Assigned task — Among the lines below, which ones contain the word "zoom"? Copy every such line.

*** Data shown ***

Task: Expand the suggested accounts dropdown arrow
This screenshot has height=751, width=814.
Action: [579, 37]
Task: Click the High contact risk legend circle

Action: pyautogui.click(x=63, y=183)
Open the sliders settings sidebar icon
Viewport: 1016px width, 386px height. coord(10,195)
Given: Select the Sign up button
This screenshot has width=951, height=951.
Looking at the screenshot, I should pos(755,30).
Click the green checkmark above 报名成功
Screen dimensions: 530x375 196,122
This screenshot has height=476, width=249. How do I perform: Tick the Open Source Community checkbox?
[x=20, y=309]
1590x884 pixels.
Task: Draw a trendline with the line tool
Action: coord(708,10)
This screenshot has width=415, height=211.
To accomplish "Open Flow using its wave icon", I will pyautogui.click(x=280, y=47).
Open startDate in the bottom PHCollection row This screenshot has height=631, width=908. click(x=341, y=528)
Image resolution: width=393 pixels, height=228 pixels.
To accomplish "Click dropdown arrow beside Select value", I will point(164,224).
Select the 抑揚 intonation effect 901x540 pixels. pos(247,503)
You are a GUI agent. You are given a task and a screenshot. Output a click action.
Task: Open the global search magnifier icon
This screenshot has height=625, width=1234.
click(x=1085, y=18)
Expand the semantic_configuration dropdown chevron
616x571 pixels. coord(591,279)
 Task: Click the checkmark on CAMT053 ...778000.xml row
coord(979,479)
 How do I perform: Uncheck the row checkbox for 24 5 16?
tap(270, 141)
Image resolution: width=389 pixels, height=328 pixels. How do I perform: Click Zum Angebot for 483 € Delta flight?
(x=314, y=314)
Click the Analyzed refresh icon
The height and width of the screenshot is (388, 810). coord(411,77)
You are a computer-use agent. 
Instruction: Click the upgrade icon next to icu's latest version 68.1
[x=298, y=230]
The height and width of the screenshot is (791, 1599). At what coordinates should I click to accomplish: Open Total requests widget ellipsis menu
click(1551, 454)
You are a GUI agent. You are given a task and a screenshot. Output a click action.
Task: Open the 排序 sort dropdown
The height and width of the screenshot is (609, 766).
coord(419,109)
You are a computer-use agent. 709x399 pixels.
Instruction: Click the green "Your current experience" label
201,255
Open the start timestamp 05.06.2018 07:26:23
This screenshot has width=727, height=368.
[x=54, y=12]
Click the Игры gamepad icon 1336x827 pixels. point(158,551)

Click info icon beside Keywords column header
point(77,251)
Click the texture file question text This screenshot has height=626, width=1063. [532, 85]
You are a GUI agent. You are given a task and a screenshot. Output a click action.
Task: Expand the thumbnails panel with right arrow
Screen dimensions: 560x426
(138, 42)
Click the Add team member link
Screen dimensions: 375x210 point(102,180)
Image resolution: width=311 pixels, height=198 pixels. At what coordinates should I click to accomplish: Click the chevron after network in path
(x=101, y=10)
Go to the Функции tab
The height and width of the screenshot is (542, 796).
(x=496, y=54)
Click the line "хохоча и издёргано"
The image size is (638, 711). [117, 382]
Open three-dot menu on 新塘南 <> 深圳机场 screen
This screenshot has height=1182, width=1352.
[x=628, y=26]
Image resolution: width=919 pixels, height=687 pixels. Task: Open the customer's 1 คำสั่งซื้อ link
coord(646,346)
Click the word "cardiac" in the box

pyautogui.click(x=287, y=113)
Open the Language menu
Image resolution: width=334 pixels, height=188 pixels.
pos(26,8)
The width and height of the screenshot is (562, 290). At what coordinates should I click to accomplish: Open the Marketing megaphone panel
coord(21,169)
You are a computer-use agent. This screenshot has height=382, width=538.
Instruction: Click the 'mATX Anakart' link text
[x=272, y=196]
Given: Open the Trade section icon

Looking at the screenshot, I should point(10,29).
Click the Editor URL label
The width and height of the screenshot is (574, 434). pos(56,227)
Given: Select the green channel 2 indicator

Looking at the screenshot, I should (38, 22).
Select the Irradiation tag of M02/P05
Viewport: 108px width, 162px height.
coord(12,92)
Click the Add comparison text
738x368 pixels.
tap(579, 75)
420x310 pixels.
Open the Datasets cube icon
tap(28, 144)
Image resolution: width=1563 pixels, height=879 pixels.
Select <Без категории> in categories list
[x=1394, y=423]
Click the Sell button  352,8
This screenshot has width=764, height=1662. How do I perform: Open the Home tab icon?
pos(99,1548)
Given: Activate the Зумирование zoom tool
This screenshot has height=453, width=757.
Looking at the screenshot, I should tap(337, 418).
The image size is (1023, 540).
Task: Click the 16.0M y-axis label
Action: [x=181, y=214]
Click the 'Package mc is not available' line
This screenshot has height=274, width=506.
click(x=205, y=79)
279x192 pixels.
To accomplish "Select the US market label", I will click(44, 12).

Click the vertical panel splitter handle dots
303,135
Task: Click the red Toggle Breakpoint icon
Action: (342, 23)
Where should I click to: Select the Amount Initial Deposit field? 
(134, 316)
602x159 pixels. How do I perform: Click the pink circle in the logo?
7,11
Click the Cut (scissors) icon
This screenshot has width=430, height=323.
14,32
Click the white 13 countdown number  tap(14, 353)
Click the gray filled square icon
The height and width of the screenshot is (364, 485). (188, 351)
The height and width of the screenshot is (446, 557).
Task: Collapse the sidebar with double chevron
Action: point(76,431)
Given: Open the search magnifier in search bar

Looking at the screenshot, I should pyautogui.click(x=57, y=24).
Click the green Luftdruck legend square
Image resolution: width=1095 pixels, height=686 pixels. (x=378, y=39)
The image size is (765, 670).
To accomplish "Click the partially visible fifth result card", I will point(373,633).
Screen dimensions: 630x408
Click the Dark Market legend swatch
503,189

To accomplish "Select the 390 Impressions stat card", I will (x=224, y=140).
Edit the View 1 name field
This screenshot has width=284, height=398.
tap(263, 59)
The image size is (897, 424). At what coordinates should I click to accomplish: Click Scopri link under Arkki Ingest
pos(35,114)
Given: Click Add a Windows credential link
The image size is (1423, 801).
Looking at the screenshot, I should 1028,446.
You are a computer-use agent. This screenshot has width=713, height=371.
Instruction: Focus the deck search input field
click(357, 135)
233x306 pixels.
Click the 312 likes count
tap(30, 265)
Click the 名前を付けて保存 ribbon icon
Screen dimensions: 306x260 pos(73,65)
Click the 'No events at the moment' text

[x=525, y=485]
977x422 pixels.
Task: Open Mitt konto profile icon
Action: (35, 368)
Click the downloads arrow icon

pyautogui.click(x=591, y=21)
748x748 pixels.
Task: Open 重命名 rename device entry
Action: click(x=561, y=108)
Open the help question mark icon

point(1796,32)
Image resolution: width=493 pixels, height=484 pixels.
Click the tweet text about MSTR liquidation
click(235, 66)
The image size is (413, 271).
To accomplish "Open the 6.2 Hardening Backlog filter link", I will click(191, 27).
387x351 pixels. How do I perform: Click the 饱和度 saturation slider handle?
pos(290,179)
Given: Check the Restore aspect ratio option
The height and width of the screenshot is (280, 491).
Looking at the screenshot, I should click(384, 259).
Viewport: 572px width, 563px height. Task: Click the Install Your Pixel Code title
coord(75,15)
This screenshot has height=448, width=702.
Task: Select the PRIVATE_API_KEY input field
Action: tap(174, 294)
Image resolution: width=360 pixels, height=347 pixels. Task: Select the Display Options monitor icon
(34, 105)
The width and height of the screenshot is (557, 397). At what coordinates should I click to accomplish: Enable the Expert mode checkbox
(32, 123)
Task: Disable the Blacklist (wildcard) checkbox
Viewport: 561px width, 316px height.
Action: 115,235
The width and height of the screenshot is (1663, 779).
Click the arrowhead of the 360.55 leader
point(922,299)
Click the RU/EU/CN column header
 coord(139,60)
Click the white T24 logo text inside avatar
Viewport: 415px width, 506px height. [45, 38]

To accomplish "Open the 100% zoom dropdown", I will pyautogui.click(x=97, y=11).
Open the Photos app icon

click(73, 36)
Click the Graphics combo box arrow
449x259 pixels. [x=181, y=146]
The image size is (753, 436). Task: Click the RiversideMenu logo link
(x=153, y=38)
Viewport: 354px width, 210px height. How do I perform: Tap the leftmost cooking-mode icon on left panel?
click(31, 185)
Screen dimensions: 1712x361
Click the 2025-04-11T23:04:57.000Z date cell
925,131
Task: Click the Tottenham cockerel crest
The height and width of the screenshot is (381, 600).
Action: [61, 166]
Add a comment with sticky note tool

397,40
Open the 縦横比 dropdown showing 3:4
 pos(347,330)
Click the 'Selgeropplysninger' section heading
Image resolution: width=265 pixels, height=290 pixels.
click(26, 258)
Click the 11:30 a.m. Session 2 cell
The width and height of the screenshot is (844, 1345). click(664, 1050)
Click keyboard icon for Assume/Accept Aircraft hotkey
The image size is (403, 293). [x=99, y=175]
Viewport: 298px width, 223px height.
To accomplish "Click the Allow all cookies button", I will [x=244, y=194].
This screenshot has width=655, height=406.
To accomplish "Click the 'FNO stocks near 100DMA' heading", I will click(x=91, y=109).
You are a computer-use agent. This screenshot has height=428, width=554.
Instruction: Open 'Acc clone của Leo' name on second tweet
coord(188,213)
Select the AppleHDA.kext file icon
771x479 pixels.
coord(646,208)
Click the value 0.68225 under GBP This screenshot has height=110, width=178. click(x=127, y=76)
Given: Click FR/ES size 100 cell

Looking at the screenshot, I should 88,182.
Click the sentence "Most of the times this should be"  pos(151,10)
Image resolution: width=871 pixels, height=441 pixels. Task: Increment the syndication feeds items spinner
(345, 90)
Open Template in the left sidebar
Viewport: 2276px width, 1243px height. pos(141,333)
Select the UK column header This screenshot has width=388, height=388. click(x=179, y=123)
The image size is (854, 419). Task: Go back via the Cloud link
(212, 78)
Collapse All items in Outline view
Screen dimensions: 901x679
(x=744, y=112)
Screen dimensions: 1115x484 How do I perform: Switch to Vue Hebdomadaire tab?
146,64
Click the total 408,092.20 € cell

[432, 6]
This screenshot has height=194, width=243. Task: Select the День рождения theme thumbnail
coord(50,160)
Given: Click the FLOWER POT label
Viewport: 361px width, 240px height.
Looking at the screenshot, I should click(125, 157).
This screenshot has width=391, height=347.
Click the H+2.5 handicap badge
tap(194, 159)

***

Response —
Given: Activate the Зумирование zoom tool
To accomplish "Open the 100% zoom dropdown", I will pyautogui.click(x=97, y=11).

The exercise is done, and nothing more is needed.